WHAT THE EXERCISE ASKS: Copy the records below verbatim, from the line containing "Bookmark this page with the star icon" down to the line containing "[641, 1496]", including both of those lines.
= = = = = = =
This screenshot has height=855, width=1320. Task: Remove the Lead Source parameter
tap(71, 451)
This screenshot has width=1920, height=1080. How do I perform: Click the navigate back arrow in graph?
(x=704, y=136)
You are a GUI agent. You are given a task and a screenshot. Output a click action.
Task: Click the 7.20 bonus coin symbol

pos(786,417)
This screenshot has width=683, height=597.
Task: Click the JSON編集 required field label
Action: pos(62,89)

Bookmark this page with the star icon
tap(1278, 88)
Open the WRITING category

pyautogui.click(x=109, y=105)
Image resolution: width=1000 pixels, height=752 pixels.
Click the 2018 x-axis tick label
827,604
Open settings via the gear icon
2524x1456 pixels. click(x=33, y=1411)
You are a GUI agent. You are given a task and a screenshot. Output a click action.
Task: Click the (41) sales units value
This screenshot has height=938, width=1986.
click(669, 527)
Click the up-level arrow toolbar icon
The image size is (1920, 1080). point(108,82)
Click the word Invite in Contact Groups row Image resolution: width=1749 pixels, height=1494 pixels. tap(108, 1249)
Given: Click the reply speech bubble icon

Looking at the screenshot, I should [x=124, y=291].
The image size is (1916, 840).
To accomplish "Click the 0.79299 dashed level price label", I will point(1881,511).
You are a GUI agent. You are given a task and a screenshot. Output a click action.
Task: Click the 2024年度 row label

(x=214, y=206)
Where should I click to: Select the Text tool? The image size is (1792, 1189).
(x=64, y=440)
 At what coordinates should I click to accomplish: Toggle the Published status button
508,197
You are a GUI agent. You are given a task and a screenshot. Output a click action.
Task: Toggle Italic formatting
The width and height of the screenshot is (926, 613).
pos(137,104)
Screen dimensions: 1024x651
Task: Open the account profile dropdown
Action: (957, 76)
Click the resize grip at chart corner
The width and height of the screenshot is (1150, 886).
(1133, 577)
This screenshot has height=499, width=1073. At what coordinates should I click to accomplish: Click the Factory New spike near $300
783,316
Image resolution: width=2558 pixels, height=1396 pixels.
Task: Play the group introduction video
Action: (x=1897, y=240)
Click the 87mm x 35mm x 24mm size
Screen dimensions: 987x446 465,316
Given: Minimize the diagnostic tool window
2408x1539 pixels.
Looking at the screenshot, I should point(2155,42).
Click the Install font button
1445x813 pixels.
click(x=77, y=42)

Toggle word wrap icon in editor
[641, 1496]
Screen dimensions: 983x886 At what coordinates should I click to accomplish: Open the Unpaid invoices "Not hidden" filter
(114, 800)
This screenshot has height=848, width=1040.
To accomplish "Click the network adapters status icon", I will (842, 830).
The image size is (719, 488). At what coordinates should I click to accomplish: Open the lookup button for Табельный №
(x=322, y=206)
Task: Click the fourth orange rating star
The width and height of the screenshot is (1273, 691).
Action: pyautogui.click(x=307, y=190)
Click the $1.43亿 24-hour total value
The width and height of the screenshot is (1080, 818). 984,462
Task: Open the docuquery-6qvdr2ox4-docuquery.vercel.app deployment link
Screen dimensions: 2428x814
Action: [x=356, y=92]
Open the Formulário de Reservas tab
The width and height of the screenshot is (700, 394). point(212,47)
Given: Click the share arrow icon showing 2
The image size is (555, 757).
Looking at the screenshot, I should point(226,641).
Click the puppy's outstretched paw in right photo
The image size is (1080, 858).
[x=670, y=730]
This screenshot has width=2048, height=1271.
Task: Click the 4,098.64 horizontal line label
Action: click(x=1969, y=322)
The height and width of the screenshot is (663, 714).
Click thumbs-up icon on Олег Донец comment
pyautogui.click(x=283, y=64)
= = = = = = =
THE ANSWER:
Bookmark this page with the star icon
tap(1278, 88)
Open the WRITING category

pyautogui.click(x=109, y=105)
Image resolution: width=1000 pixels, height=752 pixels.
Click the 2018 x-axis tick label
827,604
Open settings via the gear icon
2524x1456 pixels. click(x=33, y=1411)
You are a GUI agent. You are given a task and a screenshot. Output a click action.
Task: Click the (41) sales units value
This screenshot has height=938, width=1986.
click(669, 527)
Click the up-level arrow toolbar icon
The image size is (1920, 1080). point(108,82)
Click the word Invite in Contact Groups row Image resolution: width=1749 pixels, height=1494 pixels. tap(108, 1249)
Given: Click the reply speech bubble icon

Looking at the screenshot, I should [x=124, y=291].
The image size is (1916, 840).
To accomplish "Click the 0.79299 dashed level price label", I will point(1881,511).
You are a GUI agent. You are given a task and a screenshot. Output a click action.
Task: Click the 2024年度 row label

(x=214, y=206)
Where should I click to: Select the Text tool? The image size is (1792, 1189).
(x=64, y=440)
 At what coordinates should I click to accomplish: Toggle the Published status button
508,197
You are a GUI agent. You are given a task and a screenshot. Output a click action.
Task: Toggle Italic formatting
The width and height of the screenshot is (926, 613).
pos(137,104)
Screen dimensions: 1024x651
Task: Open the account profile dropdown
Action: (957, 76)
Click the resize grip at chart corner
The width and height of the screenshot is (1150, 886).
(1133, 577)
This screenshot has height=499, width=1073. At what coordinates should I click to accomplish: Click the Factory New spike near $300
783,316
Image resolution: width=2558 pixels, height=1396 pixels.
Task: Play the group introduction video
Action: (x=1897, y=240)
Click the 87mm x 35mm x 24mm size
Screen dimensions: 987x446 465,316
Given: Minimize the diagnostic tool window
2408x1539 pixels.
Looking at the screenshot, I should point(2155,42).
Click the Install font button
1445x813 pixels.
click(x=77, y=42)

Toggle word wrap icon in editor
[641, 1496]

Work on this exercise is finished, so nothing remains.